PEKALONGAN-Kilasfakta.com, Rencana pembangunan Kampung Nelayan Moderen (Kalamo) dari Kementrian KKP di wilayah Pantura kota Pekalongan, tepatnya di Exit Tol Setono, Kelurahan Setono, yang rencananya akan di laksanakan bulan depan, dengan target pembangunan selama 4 hingga 5 bulan.

Menteri KKP Wahyu Sakti Trenggono mengumumkan rencana pembangunan Kampung Nelayan Moderen (Kalamo) di Kelurahan Setono, Kecamatan Pekalongan Timur, Kota Pekalongan, Jawa Tengah.

Kalamo akan menjadi pusat kuliner dengan konsep thematic culinary, di mana hasil perikanan nelayan kota Pekalongan akan langsung diolah dan dinikmati oleh pengunjung dalam sebuah pasar ikan modern.

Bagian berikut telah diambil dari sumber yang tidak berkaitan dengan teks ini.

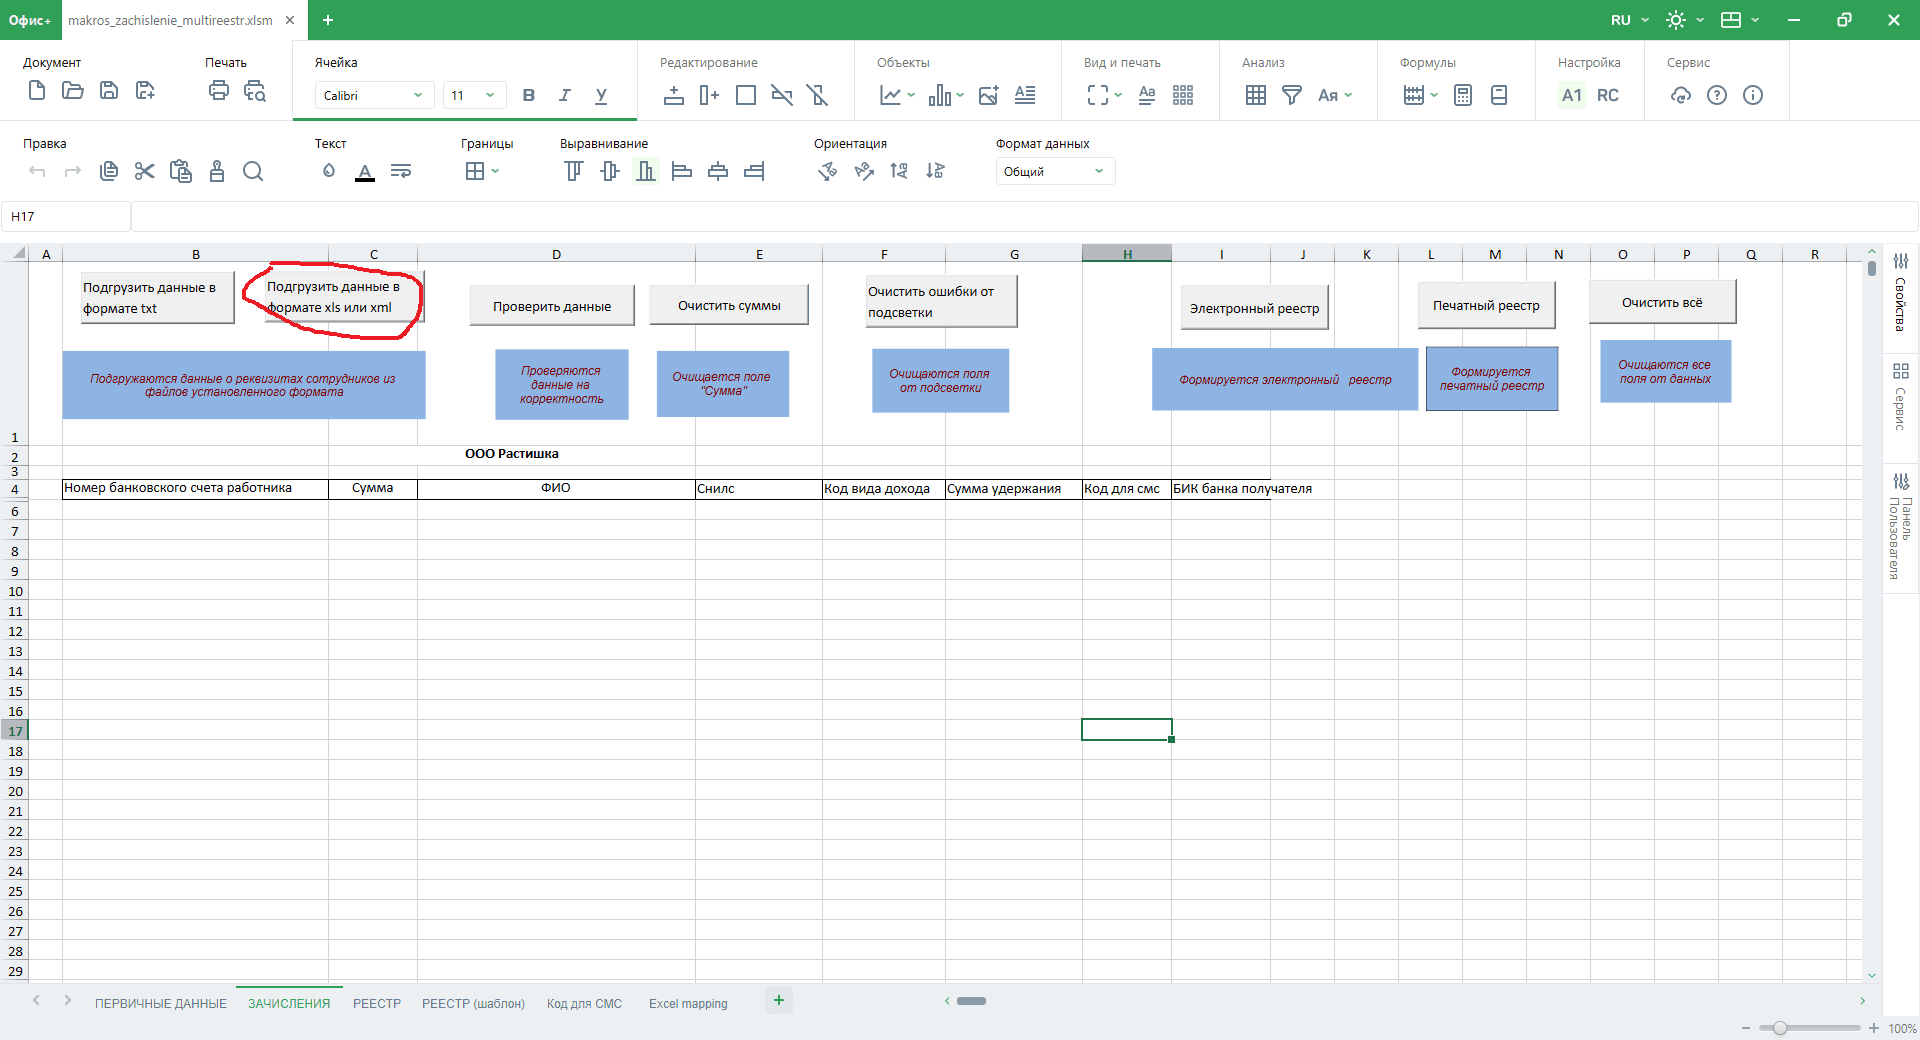The height and width of the screenshot is (1040, 1920).
Task: Switch to the РЕЕСТР sheet tab
Action: point(377,1004)
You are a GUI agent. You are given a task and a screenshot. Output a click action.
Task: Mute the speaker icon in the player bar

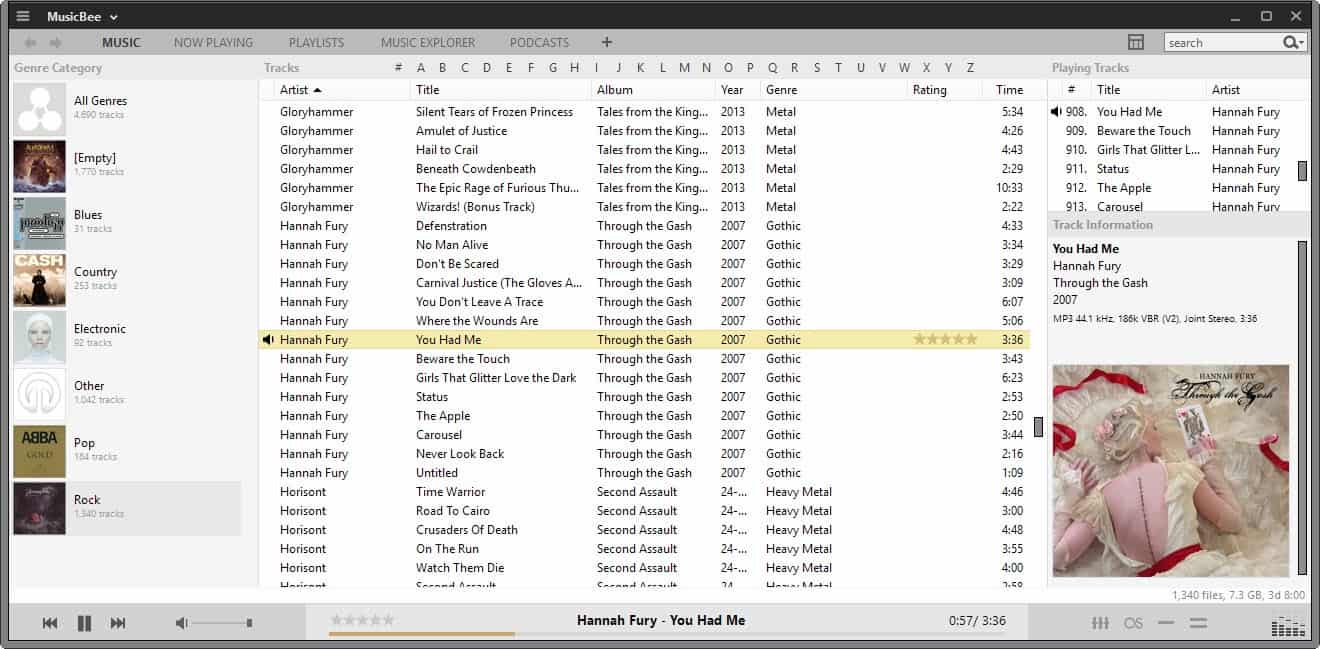click(180, 622)
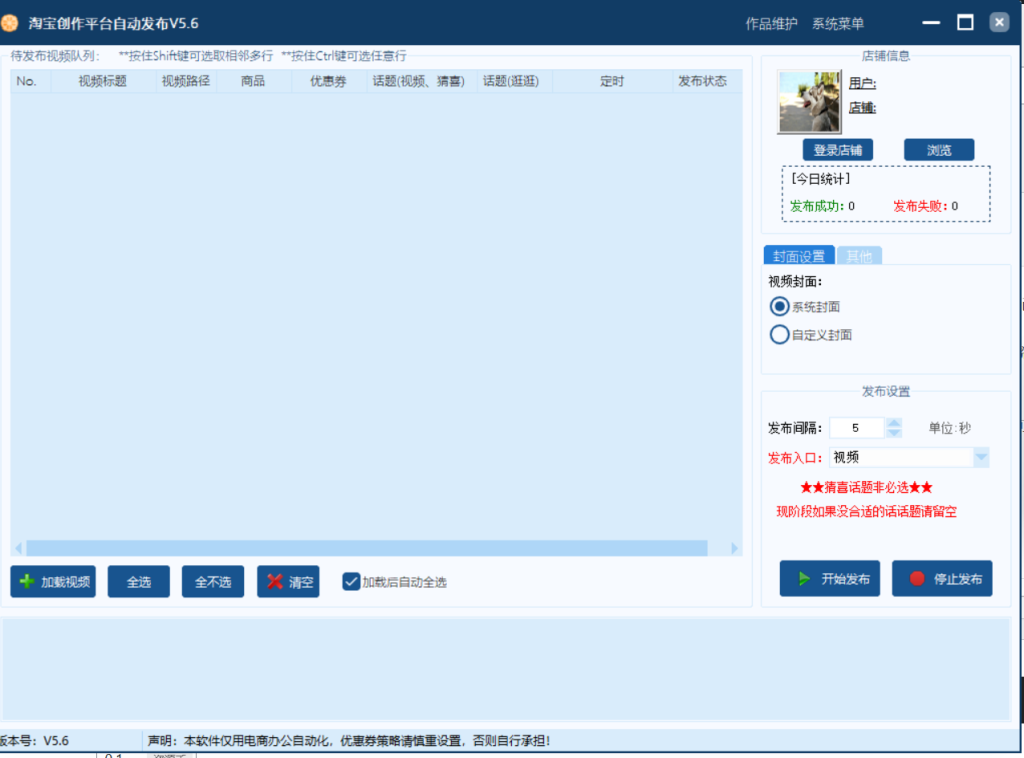This screenshot has width=1024, height=758.
Task: Click the green plus 加载视频 icon
Action: pos(27,581)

Program tersebut bertujuan untuk mengubah wajah kampung nelayan tradisional menjadi kampung nelayan yang lebih moderen.

Kalamo akan menyajikan berbagai macam masakan hasil Laut dengan layanan kuliner ikan segar hasil tangkapan nelayan yang diolah menjadi sajian siap santap di tempat, serta pasar ikan moderen.

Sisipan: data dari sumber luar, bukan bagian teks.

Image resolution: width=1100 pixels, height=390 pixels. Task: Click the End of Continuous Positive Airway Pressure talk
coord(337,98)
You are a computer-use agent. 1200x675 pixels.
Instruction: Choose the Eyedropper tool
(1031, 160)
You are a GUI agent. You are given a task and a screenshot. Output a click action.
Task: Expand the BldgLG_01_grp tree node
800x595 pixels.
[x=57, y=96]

Fasilitas Kalamo akan mencakup restoran dan hunian modern yang dapat menampung 150 nelayan. Selain itu, Kalamo akan dilengkapi dengan fasilitas cool storage atau gudang penyimpanan ikan yang dilengkapi dengan mesin pendingin untuk menampung ikan dalam jumlah besar.

Menurut Menteri KKP, Wahyu Sakti Trenggono, Kalamo akan dibangun di lahan seluas 8.000 meter persegi dengan total anggaran sebesar 21,875 miliar rupiah.

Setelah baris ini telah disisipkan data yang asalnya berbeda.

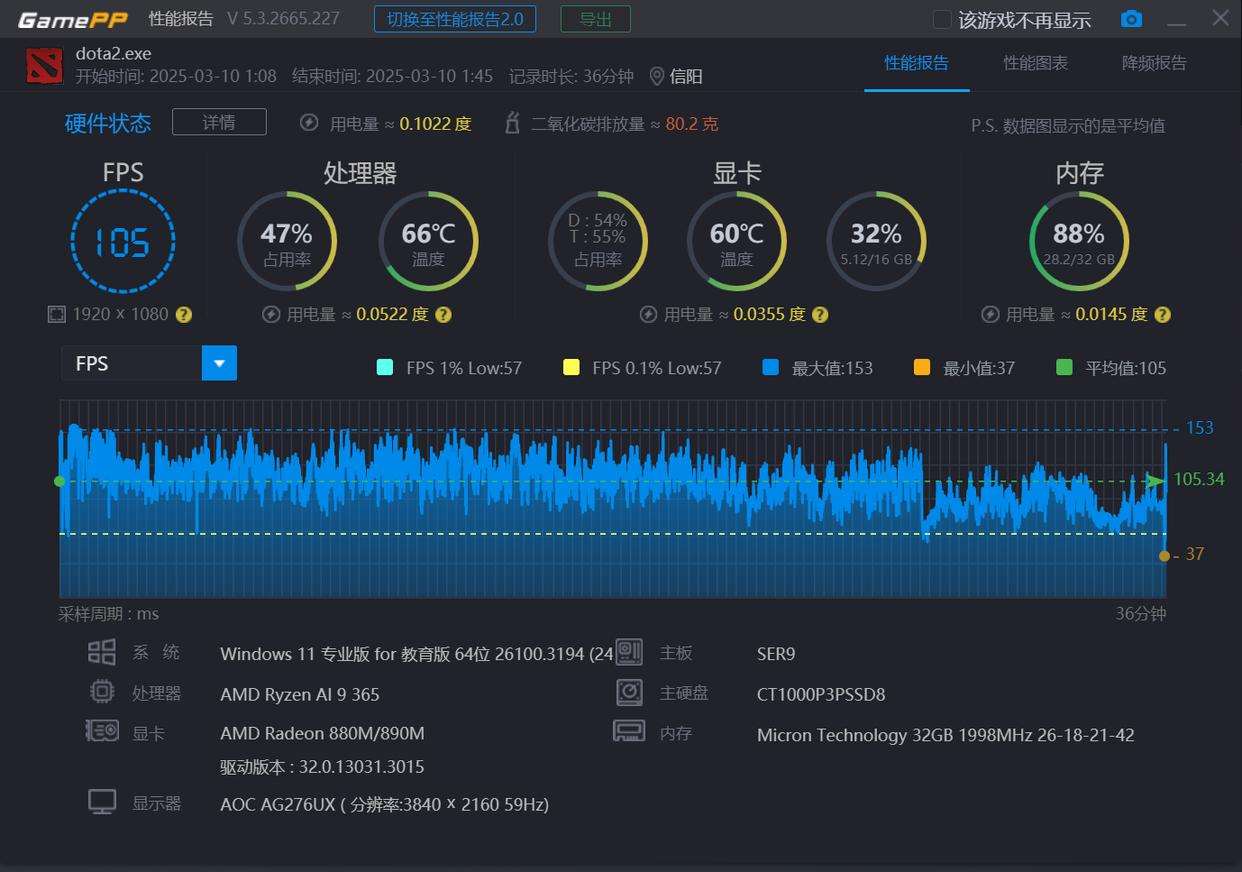Click help icon beside graphics card power usage
This screenshot has height=872, width=1242.
[820, 314]
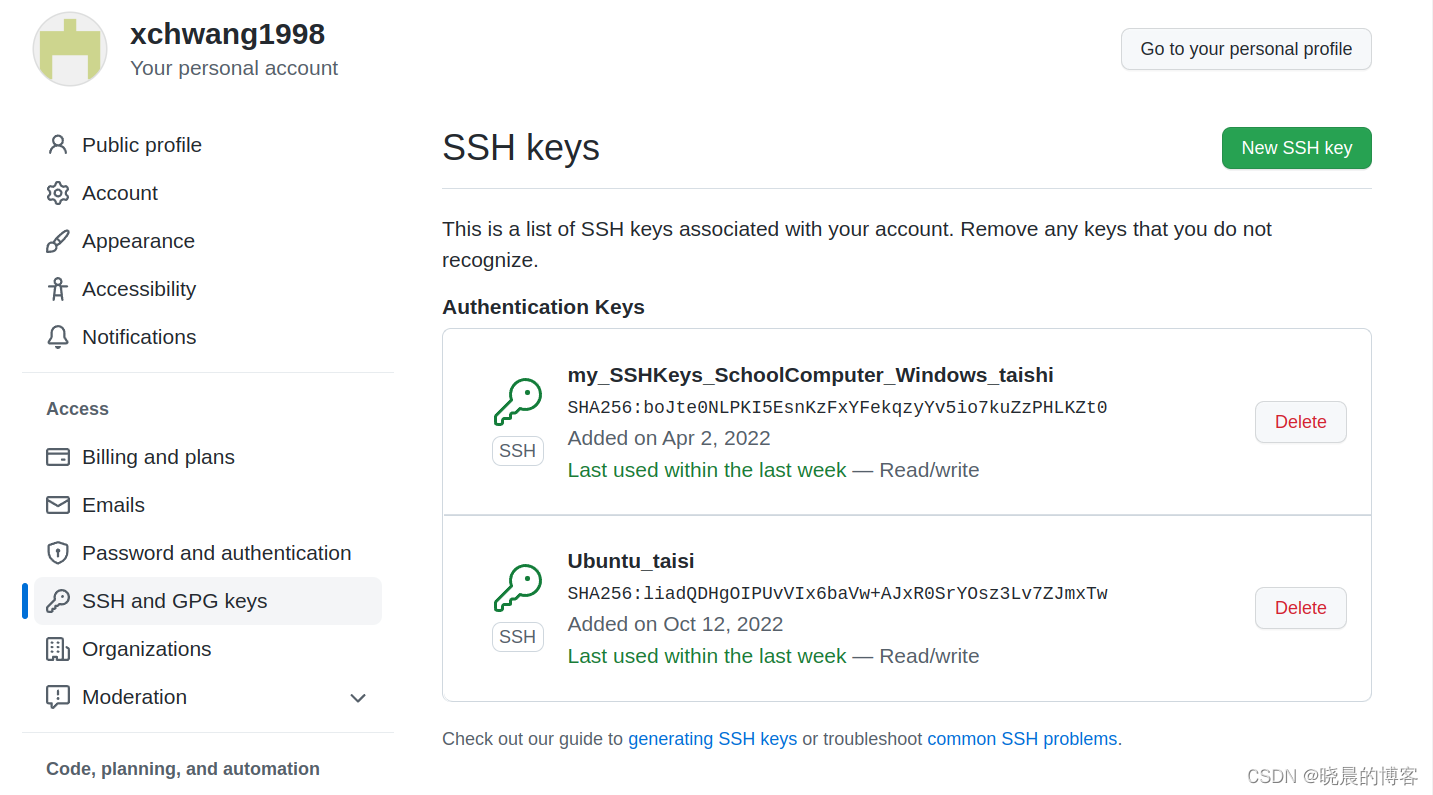1433x795 pixels.
Task: Open the generating SSH keys guide link
Action: tap(712, 739)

“Rencananya, pembangunan Kalamo akan dimulai pertengahan Juni 2024 dan ditargetkan selesai pada November 2024” ungkapnya, Sabtu 25 Mei 2024.

Lebih lanjut beliau menambahkan,”Pembangunan Kalamo di bangun sebanyak 10 daerah di Indonesia secara gratis dari Kementrian KKP, dan akan di serahkan kepada Koperasi nelayan,” ujarnya.

Sekretaris Daerah (Sekda) Kota Pekalongan, Nur Priyantomo, menambahkan bahwa Kalamo yang sedang dalam proses lelang direncanakan sebagai pusat wisata kuliner baru yang akan diintegrasikan dengan wisata belanja grosir Batik Setono, wisata religi Makam Sapuro, dan taman wisata laut Pasir Kencana.

“Pengelolaan Kalamo akan diserahkan kepada sejumlah koperasi nelayan di kota Pekalongan” jelasnya.

Diharapkan keberadaan Kalamo sebagai pusat wisata baru dapat meningkatkan perekonomian Kota Pekalongan dan menjadi tujuan wisata bagi pengunjung lokal maupun dari luar daerah, karena lokasinya yang strategis berada di pintu masuk dan keluar jalan Tol Kota Pekalongan.